Nearly 33% of healthcare personnel reported trouble with their voice during the last month, which is higher than the prevalence of voice disorders in the general population reported in the literature. Bhattacharyya reported a 7.6% prevalence of voice problems in adult population surveyed in the United States. Another epidemiologic telephone‐survey study conducted by Roy et al. in 2005 reported that almost 30% of the adult population in Utah has experienced a voice disorder during their lifetime, and nearly 7% reported a current voice problem.

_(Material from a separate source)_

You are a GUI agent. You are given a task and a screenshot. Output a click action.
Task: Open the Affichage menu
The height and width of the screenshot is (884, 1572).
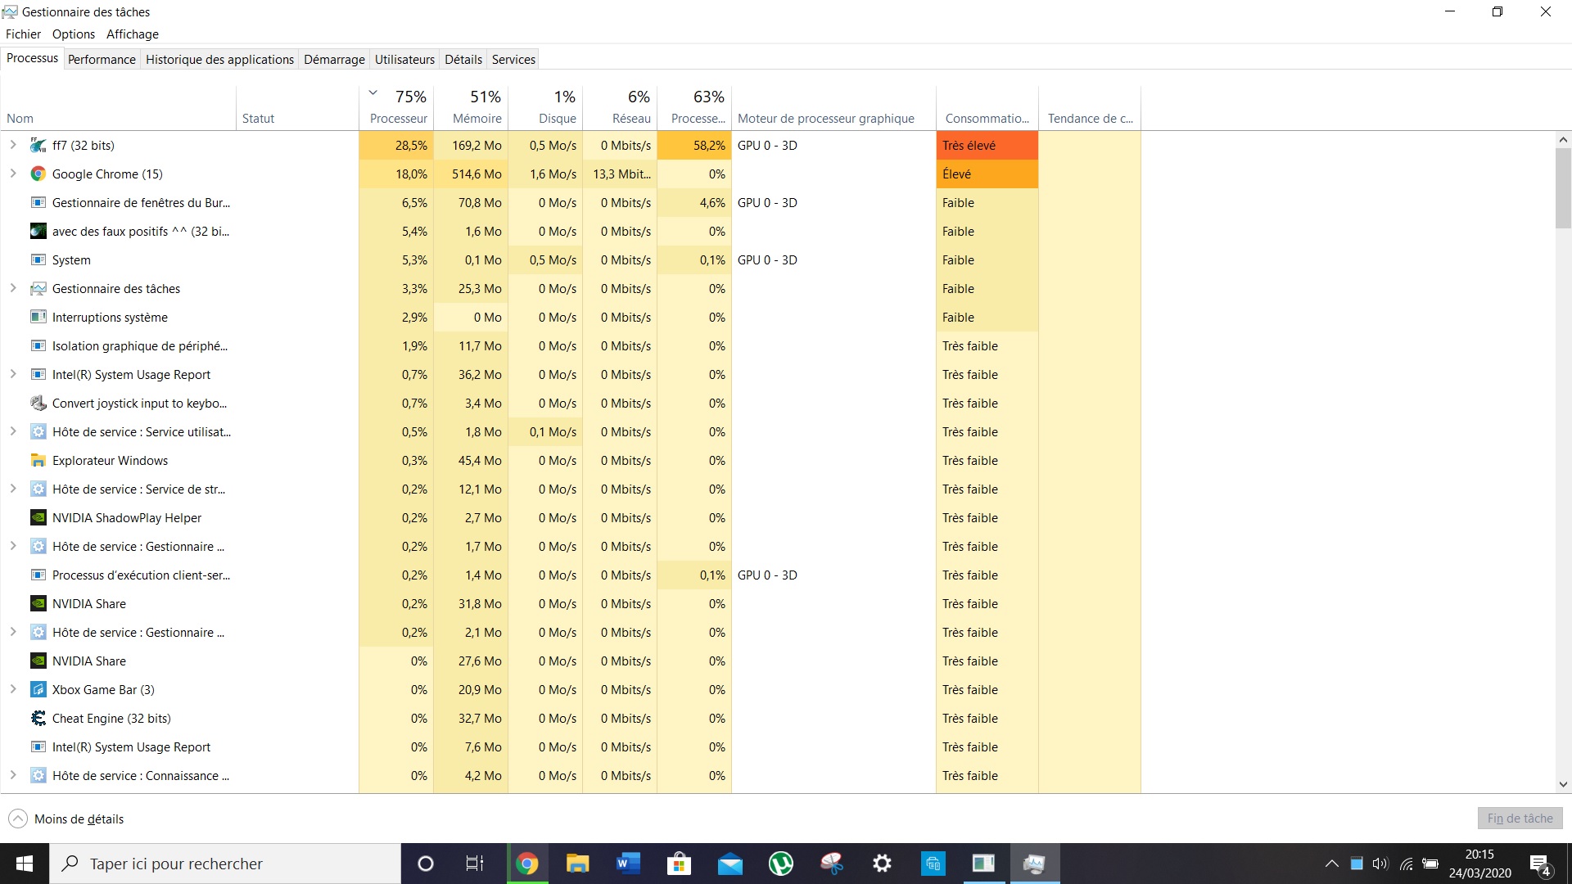[x=132, y=34]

Smith et al. compared the frequency of reported voice symptoms in teachers to a control group, showing that teachers were more likely to report having voice problems (15% vs. 6% in the control group). This results are similar to those published by Roy et al. in 2004, reporting a prevalence of current voice problems in teachers of 11%, versus a 6.2% in nonteachers. There are no published data on prevalence of reported voice disorders in the general adult population in Chile, and there are no reports of the prevalence of voice disorders in healthcare workers in the literature.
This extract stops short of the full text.